<<<<
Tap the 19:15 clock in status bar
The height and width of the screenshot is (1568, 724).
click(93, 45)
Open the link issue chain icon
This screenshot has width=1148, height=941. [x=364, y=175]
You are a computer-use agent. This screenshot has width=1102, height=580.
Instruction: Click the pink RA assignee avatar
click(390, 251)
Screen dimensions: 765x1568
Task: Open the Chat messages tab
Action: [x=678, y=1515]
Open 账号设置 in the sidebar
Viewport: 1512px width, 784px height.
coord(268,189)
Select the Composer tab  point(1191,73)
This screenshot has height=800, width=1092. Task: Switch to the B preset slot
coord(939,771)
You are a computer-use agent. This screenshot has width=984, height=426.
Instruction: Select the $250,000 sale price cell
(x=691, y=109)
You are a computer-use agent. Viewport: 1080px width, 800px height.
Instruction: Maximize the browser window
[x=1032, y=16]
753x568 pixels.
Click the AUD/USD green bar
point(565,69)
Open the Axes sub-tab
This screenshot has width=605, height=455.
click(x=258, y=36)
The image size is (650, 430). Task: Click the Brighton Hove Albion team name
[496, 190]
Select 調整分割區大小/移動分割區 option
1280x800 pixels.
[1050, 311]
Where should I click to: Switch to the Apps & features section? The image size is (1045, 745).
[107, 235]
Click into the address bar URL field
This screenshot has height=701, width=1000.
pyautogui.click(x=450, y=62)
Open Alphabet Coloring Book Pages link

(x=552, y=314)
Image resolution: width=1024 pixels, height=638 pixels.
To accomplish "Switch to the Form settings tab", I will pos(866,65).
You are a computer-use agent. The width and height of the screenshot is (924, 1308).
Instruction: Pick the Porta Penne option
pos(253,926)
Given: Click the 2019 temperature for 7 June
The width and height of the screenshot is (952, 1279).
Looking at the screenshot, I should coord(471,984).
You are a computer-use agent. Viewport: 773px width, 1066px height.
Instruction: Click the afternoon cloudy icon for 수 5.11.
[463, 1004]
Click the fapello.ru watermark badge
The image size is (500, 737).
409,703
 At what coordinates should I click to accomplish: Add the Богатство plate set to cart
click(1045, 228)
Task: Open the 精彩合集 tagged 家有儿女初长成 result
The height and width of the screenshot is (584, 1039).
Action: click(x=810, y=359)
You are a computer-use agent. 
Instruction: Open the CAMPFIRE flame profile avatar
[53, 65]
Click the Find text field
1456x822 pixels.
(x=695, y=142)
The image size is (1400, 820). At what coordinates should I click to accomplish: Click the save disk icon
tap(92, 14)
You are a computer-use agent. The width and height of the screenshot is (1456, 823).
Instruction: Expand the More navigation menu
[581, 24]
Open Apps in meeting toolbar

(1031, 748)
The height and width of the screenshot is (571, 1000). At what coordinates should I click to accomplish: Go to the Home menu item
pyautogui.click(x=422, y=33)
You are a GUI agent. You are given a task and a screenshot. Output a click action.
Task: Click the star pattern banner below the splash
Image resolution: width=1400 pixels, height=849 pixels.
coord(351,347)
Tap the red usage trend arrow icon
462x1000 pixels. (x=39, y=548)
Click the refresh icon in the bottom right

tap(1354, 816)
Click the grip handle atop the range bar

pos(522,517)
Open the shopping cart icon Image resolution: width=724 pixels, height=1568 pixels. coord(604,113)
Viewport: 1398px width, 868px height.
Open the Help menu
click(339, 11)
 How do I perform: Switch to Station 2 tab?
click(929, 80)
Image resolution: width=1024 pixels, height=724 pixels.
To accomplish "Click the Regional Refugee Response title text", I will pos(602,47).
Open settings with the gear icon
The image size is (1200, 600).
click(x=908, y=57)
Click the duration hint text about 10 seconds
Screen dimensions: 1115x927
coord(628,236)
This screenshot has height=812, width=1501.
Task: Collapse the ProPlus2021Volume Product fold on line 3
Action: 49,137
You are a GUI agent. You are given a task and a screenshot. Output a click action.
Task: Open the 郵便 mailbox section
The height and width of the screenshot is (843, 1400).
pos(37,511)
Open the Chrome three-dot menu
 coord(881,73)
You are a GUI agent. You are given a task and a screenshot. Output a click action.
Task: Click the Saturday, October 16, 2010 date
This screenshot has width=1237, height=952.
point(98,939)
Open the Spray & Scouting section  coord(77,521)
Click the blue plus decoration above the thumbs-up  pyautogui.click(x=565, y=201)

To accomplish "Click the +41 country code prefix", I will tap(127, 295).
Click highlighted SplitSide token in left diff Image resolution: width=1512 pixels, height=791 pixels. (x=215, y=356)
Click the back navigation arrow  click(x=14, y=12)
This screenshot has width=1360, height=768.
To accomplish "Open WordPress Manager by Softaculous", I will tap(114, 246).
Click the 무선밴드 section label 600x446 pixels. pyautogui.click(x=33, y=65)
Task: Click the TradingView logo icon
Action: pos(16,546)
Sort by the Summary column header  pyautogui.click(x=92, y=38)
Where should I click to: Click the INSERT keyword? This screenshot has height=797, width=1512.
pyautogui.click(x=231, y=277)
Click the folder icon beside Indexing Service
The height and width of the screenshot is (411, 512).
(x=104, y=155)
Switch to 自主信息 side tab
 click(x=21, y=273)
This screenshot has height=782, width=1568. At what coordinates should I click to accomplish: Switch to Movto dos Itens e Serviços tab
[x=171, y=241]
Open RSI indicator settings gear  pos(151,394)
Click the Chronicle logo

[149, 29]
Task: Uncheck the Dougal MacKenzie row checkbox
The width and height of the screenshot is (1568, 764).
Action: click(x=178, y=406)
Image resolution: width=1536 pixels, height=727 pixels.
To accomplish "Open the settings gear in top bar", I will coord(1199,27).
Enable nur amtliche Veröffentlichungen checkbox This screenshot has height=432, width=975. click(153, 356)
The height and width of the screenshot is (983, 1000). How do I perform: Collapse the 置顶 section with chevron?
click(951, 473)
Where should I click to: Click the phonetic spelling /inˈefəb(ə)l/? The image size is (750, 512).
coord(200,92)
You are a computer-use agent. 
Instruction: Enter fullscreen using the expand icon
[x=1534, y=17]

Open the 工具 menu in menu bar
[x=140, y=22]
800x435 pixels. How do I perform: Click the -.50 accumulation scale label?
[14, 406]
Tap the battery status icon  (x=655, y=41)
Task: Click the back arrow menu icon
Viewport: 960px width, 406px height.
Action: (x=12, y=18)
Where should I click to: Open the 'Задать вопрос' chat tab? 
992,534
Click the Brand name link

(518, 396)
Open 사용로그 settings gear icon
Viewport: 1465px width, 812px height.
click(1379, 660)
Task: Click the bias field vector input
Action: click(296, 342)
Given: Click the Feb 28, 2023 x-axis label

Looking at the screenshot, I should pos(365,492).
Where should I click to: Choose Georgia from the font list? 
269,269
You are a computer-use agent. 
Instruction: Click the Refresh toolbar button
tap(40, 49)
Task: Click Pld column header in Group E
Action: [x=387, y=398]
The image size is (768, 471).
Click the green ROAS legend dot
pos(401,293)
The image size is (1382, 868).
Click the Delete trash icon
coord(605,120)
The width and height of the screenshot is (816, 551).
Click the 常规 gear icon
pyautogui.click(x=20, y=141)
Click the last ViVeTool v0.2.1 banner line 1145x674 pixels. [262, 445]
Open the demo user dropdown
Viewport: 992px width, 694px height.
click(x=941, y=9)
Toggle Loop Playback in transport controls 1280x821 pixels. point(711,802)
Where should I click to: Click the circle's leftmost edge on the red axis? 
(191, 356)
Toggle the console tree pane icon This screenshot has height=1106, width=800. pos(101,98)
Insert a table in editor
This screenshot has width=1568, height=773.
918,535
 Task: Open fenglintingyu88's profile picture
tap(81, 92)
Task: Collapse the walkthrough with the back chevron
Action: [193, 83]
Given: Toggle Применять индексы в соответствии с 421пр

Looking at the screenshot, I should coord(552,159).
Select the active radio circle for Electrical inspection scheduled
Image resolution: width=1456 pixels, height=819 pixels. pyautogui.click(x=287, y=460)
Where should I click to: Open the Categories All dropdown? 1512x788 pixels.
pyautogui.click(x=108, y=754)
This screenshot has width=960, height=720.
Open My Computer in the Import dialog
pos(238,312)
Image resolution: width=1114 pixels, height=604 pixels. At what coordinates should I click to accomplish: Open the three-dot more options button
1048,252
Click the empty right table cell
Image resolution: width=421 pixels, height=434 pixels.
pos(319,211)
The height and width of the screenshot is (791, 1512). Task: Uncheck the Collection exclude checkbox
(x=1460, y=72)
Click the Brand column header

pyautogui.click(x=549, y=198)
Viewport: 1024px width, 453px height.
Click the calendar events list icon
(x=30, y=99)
>>>>
Your instructions:
Convert the stretch from the start of the records through the line containing "[x=1032, y=16]", inclusive, into a Markdown table. Use the columns Row and Line, and skip blank lines.

Answer to the problem:
| Row | Line |
|---|---|
| 1 | Tap the 19:15 clock in status bar |
| 2 | The height and width of the screenshot is (1568, 724). |
| 3 | click(93, 45) |
| 4 | Open the link issue chain icon |
| 5 | This screenshot has width=1148, height=941. [x=364, y=175] |
| 6 | You are a computer-use agent. This screenshot has width=1102, height=580. |
| 7 | Instruction: Click the pink RA assignee avatar |
| 8 | click(390, 251) |
| 9 | Screen dimensions: 765x1568 |
| 10 | Task: Open the Chat messages tab |
| 11 | Action: [x=678, y=1515] |
| 12 | Open 账号设置 in the sidebar |
| 13 | Viewport: 1512px width, 784px height. |
| 14 | coord(268,189) |
| 15 | Select the Composer tab  point(1191,73) |
| 16 | This screenshot has height=800, width=1092. Task: Switch to the B preset slot |
| 17 | coord(939,771) |
| 18 | You are a computer-use agent. This screenshot has width=984, height=426. |
| 19 | Instruction: Select the $250,000 sale price cell |
| 20 | (x=691, y=109) |
| 21 | You are a computer-use agent. Viewport: 1080px width, 800px height. |
| 22 | Instruction: Maximize the browser window |
| 23 | [x=1032, y=16] |